Do we not have a lot of work before that with our own laws in Parliament, not necessarily before but at least concurrently?

5:05 p.m.

Prof. Val Napoleon

The work can go on concurrently, with indigenous communities taking up the homework we have to do with the rebuilding of our own legal orders.

5:05 p.m.

Canada Research Chair in Regional Innovation, Johnson-Shoyama Graduate School of Public Policy, University of Saskatchewan, As an Individual

Dr. Ken S. Coates

That is an excellent question. I would put a lot of emphasis on what I call symbolism. I think we need a national statement of reconciliation. You can call it a royal proclamation, as Miles Richardson just did. Everything everyone else said makes an awful lot of sense, but we need public engagement and we need ceremony. We need a situation where our parliamentarians, preferably at the provincial and territorial and federal levels, with all the indigenous groups participating, actually stand up collectively and say that we are on a new course. If you trickle this out through a whole bunch of legislative changes, we'll move forward a bit, but if you actually stand up and say the country has changed....

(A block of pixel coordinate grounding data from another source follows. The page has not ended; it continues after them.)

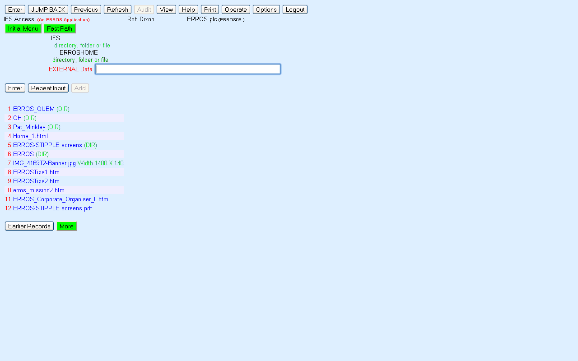Log out using the Logout button
Image resolution: width=578 pixels, height=361 pixels.
[295, 9]
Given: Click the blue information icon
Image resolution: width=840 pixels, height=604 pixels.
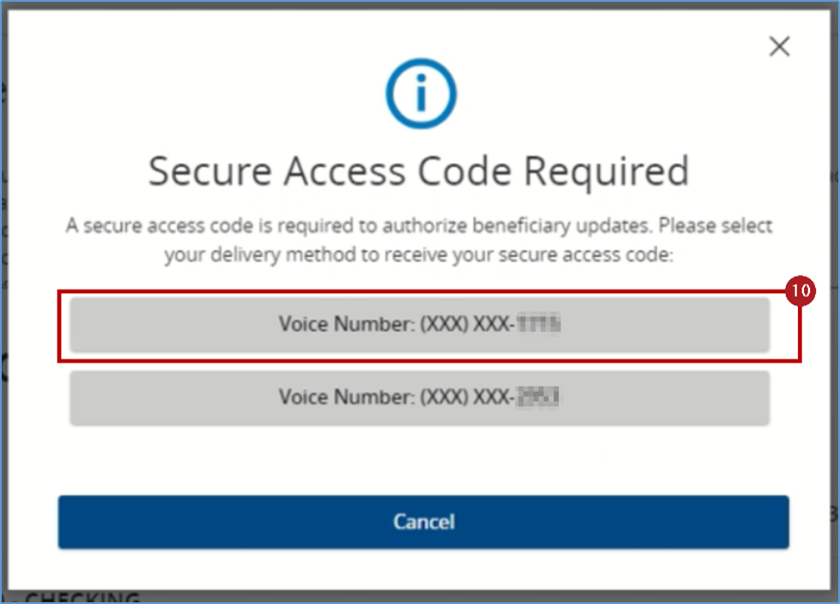Looking at the screenshot, I should pyautogui.click(x=421, y=93).
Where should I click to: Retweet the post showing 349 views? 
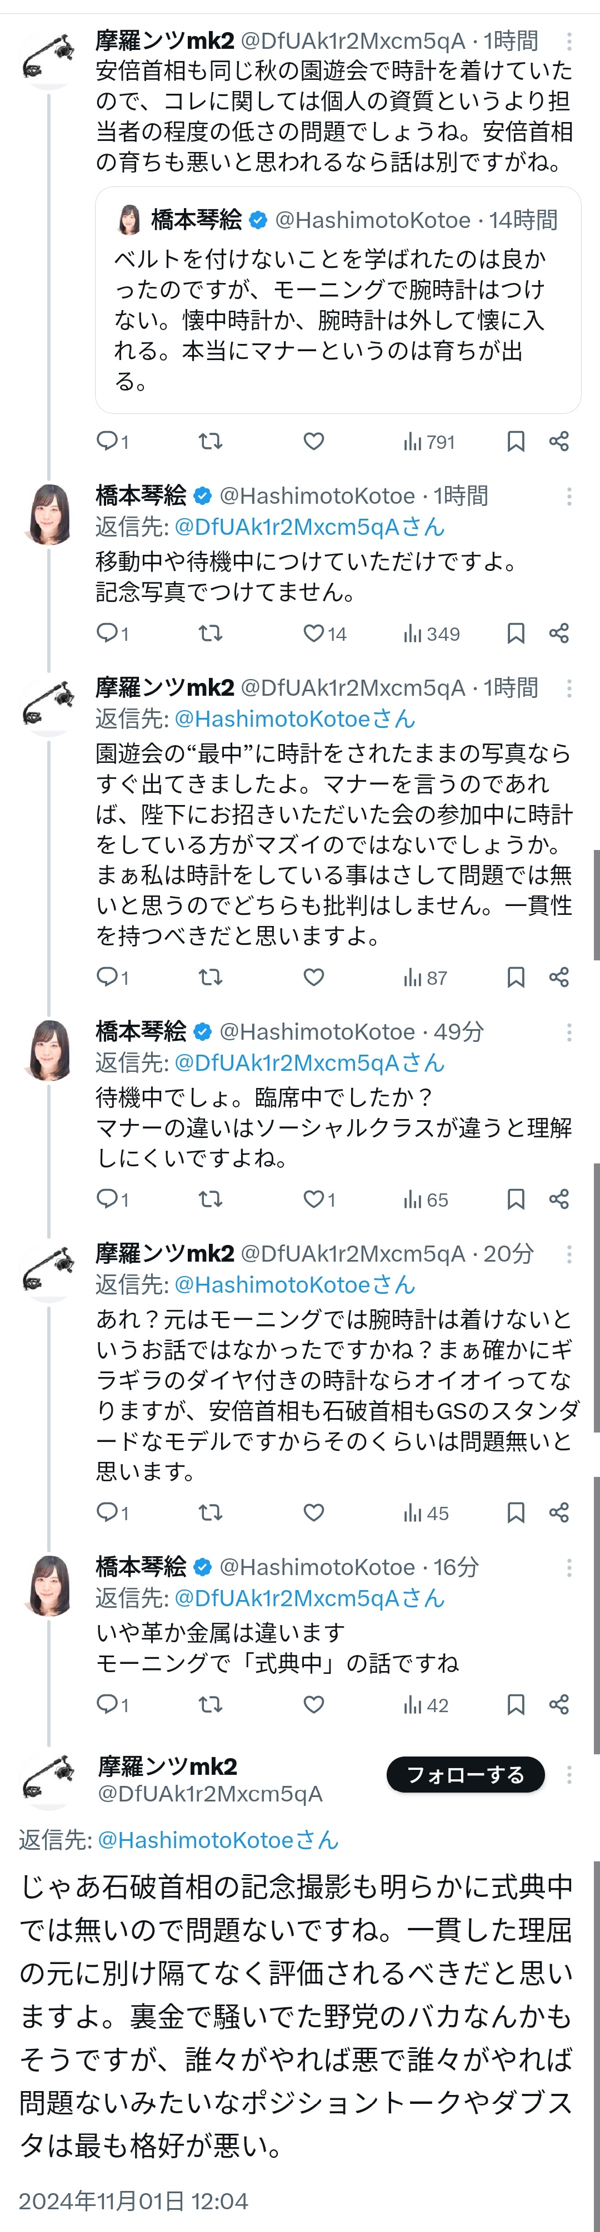210,633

Remember 1982? I'm old enough to remember 1982, when the Constitution was patriated. Actually, immediately thereafter, people started talking differently about their country. We need that. Without that kind of major public statement, what happens in the legal process trickles out, we don't get enough engagement with it, and we don't get enough celebration of the fact that we are going to do Canada differently in the future than we have in the past.

5:05 p.m.

Liberal

Dan Vandal Liberal Saint Boniface—Saint Vital, MB

It's often been said by several people here that UNDRIP really doesn't distill any new laws, but it clarifies them. UNDRIP is really an international instrument. Why was it necessary for Canada to adopt what was largely an international instrument to move forward?

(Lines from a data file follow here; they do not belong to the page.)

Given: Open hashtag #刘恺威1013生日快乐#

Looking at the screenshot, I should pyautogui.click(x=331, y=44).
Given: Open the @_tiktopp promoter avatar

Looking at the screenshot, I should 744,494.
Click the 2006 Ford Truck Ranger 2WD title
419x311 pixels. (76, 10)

Let me start with Val. Do you have any thoughts on that?

5:05 p.m.

Prof. Val Napoleon

Law is a distinct mode of governance. It's a part of how we manage ourselves, including all of the political aspirations that reflect human beings living in societies. What UNDRIP allows us to do is to build a national imagination, a legal imagination within which it is possible to build a different kind of relationship between indigenous people and the rest of Canada. It's about building a public intellectualism within which we can see and trust in one another, and we can imagine ourselves solving problems without resorting to violence. That's the promise of law, and what we have to guard against is the failure of law, through processes of legitimacy and processes such as consent.

5:10 p.m.

Partner, Maurice Law

Ryan Lake

I would agree with that.

It's not so much why we had to have this international body come up with this statement of principles. I think it's a reflection of the global perspective of indigenous rights, and that's very complementary to the local perspective of indigenous rights. I think the two will work hand in hand.

5:10 p.m.

Liberal

The Chair Liberal MaryAnn Mihychuk

All right.

MP Waugh.

5:10 p.m.

Conservative

Kevin Waugh Conservative Saskatoon—Grasswood, SK

Welcome, everyone.

Mr. Coates, you're from my city, so I think you did the wise thing today. Head west, young man. Toronto airport is a disaster. Okanagan is much nicer than Norway.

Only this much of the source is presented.